1University of Missouri-Kansas City, Kansas City, MO, United States; 2Abbott Laboratories, Abbott Park, IL, United States; 3Lund University, Malmö, Sweden; 4Abbott Scandinavia, Solna, Sweden

Aim: To examine factors affecting refill adherence and persistence to adalimumab therapy in Swedish patients with Crohn's disease (CD).
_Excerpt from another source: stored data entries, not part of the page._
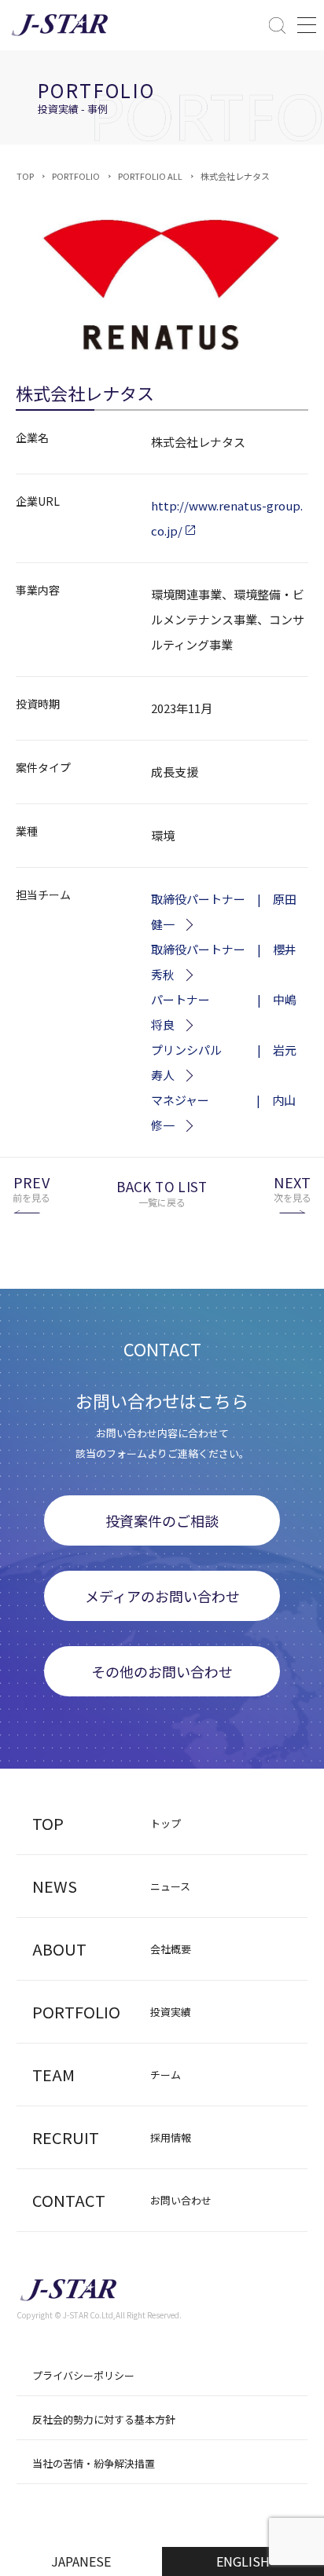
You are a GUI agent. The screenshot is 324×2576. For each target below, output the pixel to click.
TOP (25, 176)
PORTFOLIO (76, 176)
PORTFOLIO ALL (150, 176)
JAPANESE (81, 2561)
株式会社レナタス (235, 176)
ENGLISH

Materials and Methods: This was a retrospective cohort study of the Swedish National Board of Health and Welfare database of dispensing records of adalimumab from July 6, 2005, to September 30, 2009, for patients with CD. For each patient, the medication possession ratio (MPR) was calculated as the days of supply dispensed (excluding the last dispensing record) divided by the number of days between the first and last dispensing records. Then patients were identified as adherent (MPR ≥ 0.8) vs. non-adherent (MPR < 0.8). A logistic regression was conducted, where the outcome variable was adherence (yes/no) and the independent variables included age group, gender, dispensing device, prescriber's specialty, and prescriber's practice setting. A patient was considered non-persistent if the gap between any 2 dispensing records minus the days of supply dispensed with the former record was greater than 180 days. A Cox proportional-hazards model was conducted, where the outcome variable was non-persistence (yes/no) and the independent variables were the same as in the logistic regression. Kaplan–Meier survival analyses were performed to compare cumulative incidence of non-persistence for independent variables.

Results: Of 1083 patients, the average MPR was 0.93 with an average follow-up time of 445 days, where 790 (89%) were identified as adherent (MPR ≥ 0.8) and 837 (77%) were identified as persistent. The 1-year Kaplan–Meier persistency rate was 82%. Compared with those using a syringe, patients using a pen as the dispensing device were more likely to be adherent, with an odds ratio (OR) of 1.78 (95% CI: 1.14, 2.78). Patients whose prescribers worked in a gastroenterology center were more likely to be adherent than patients whose prescribers worked in an internal medicine center, with an OR of 1.70 (95% CI: 1.04, 2.79). In addition, patients using a pen were less likely to be non-persistent than those using a syringe, with a hazard ratio (HR) of 0.74 (95% CI: 0.56, 0.97). Patients whose prescribers worked in a gastroenterology center were less likely to be non-persistent than patients whose prescribers worked in an internal medicine center, with an HR of 0.64 (95% CI: 0.48, 0.86). Compared with female patients, male patients were less likely to be non-persistent, with a HR of 0.75 (95% CI: 0.57, 0.97). Furthermore, Kaplan–Meier survival analyses revealed similar results.

Conclusions: Use of the adalimumab pen as the dispensing device and being treated in a gastroenterology center had a positive impact on Swedish patients' refill adherence and persistence to adalimumab. Male patients had better persistency.